# LlamaParse over Powerpoint Files

In this notebook we show you how to build a RAG pipeline over [our talk at PyData Global](https://docs.google.com/presentation/d/1rFQ0hPyYja3HKRdGEgjeDxr0MSE8wiQ2iu4mDtwR6fc/edit?usp=sharing) in 2023.

We use LlamaParse to load in our slides in .pptx format, and use LlamaIndex to build a RAG pipeline over these files.

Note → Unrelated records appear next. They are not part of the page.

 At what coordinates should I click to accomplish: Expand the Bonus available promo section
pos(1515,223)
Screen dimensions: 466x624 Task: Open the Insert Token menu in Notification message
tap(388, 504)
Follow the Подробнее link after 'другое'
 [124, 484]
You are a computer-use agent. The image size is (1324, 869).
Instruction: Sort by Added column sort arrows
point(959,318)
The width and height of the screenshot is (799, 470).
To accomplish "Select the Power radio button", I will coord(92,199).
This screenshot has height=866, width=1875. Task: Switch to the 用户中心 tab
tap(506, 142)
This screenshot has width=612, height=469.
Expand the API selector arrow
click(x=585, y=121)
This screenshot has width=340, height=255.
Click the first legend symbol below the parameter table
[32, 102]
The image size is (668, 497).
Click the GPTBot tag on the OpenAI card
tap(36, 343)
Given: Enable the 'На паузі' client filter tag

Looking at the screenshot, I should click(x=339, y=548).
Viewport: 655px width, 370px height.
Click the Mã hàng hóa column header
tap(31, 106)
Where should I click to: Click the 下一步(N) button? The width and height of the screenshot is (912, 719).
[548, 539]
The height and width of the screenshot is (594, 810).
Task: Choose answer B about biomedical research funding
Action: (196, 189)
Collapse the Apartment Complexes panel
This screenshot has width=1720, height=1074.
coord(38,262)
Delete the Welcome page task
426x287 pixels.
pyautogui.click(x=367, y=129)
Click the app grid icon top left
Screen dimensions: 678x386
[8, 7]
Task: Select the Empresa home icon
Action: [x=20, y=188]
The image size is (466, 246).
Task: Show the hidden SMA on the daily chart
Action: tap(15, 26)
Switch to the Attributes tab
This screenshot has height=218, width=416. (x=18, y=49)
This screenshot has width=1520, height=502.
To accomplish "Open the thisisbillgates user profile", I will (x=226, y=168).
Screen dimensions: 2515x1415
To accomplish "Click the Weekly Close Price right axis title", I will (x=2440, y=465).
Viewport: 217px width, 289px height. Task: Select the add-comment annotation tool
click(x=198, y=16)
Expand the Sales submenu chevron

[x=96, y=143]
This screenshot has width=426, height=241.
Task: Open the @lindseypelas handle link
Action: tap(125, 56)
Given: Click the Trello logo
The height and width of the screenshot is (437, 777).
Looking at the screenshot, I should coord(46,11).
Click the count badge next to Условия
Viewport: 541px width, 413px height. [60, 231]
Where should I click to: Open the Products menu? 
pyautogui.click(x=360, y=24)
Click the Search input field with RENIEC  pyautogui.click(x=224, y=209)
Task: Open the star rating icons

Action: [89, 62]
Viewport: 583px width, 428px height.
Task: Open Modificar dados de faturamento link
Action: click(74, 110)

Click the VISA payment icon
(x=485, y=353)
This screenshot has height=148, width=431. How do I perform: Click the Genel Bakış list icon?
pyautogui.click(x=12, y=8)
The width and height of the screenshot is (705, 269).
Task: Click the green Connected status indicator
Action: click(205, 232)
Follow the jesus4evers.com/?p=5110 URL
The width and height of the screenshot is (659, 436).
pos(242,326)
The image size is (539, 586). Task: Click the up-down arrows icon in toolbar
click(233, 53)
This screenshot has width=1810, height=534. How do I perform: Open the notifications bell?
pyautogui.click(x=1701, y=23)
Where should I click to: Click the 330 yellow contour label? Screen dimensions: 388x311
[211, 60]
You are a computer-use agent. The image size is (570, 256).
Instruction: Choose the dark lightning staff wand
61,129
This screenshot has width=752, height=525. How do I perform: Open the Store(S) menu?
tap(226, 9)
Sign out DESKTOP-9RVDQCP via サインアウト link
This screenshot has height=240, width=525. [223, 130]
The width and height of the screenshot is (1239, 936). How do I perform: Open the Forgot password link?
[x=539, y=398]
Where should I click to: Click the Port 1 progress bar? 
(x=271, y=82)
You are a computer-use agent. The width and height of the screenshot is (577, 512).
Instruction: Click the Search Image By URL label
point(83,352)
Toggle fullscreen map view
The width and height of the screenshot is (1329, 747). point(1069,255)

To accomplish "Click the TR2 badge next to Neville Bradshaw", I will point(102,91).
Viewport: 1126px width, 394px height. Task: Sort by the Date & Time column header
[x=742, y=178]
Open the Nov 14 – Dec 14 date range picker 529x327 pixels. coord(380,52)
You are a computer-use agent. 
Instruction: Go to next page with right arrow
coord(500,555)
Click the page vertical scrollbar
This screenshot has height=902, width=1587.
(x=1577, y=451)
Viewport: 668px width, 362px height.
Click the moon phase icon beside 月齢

**NOTE**: LlamaParse is capable of image extraction through JSON mode, in this notebook we stick with text.

In [None]:
import nest_asyncio

nest_asyncio.apply()

from llama_parse import LlamaParse

In [None]:
import os

os.environ["LLAMA_CLOUD_API_KEY"] = "llx-"

## Download Data

First, download the slides from https://docs.google.com/presentation/d/1rFQ0hPyYja3HKRdGEgjeDxr0MSE8wiQ2iu4mDtwR6fc/edit?usp=sharing and export in .pptx format, and put it in the folder that you're running this notebook.

Name the file `pydata_global.pptx`.

## [Basic] Build a RAG Pipeline over Powerpoint Text

In this example, we use LlamaParse in markdown mode to extract out text from the slides, and we build a top-k RAG pipeline over it.

**Notes**: 
- This does not use our `MarkdownElementNodeParser`, which is tailored for documents with tables.
- This also does not parse out images (we show that in the next section).


In [None]:
parser = LlamaParse(result_type="markdown")

In [None]:
docs = parser.load_data("pydata_global.pptx")

Started parsing the file under job_id 9c687e37-4239-4c2f-b2a1-2564bfc98473


Let's take a look at a few slides.

In [None]:
print(docs[0].get_content()[:5000])

# Building and Productionizing RAG

Jerry Liu, LlamaIndex co-founder/CEO
---
|Content|Page Number|
|---|---|
|Document Processing| |
|Tagging & Extraction| |
|Knowledge Base| |
|Knowledge Search & QA| |
|Workflow:| |
|Read latest messages from user A| |
|Send email suggesting next-steps| |
|Document| |
|Human:| |
|Agent:| |
|Topic:| |
|Summary:| |
|Author:| |
|Conversational Agent| |
|Workflow Automation| |
---
Context

- LLMs are a phenomenal piece of technology for knowledge generation and reasoning. They are pre-trained on large amounts of publicly available data.

Use Cases

- Question-Answering
- Text Generation
- Summarization
- Planning

# LLM’s
---
|Context|
|---|
|How do we best augment LLMs with our own private data?|
|Raw Files|API’s|
| |salesforce|?|
| | |Use Cases|
| | |Question-Answering|
| | |Text Generation|
| | |Summarization|
|Vector Stores|SQL DB’s|
| | |Planning|
| |LLM’s|
| |Milvus|
---
Paradigms for inserting knowledge

Retrieval Augmentation - Fix pe model, put c

## Build a RAG pipeline over these documents

We now use LlamaIndex to build a RAG pipeline over these powerpoint slides.

In [None]:
from llama_index.core import VectorStoreIndex

In [None]:
index = VectorStoreIndex.from_documents(docs)

In [None]:
query_engine = index.as_query_engine()

In [None]:
response = query_engine.query(
    "What are some response quality challenges with naive RAG?"
)

In [None]:
print(str(response))

Some response quality challenges with naive RAG include issues related to bad retrieval, such as low precision where not all retrieved chunks are relevant, leading to problems like hallucination and being lost in the middle. Additionally, low recall can occur when not all relevant chunks are retrieved, resulting in a lack of sufficient context for the language model to synthesize an answer. Outdated information in the retrieved data can also pose a challenge. On the response generation side, challenges include hallucination where the model generates an answer not present in the context, irrelevance where the answer does not address the question, and toxicity/bias where the answer is harmful or offensive.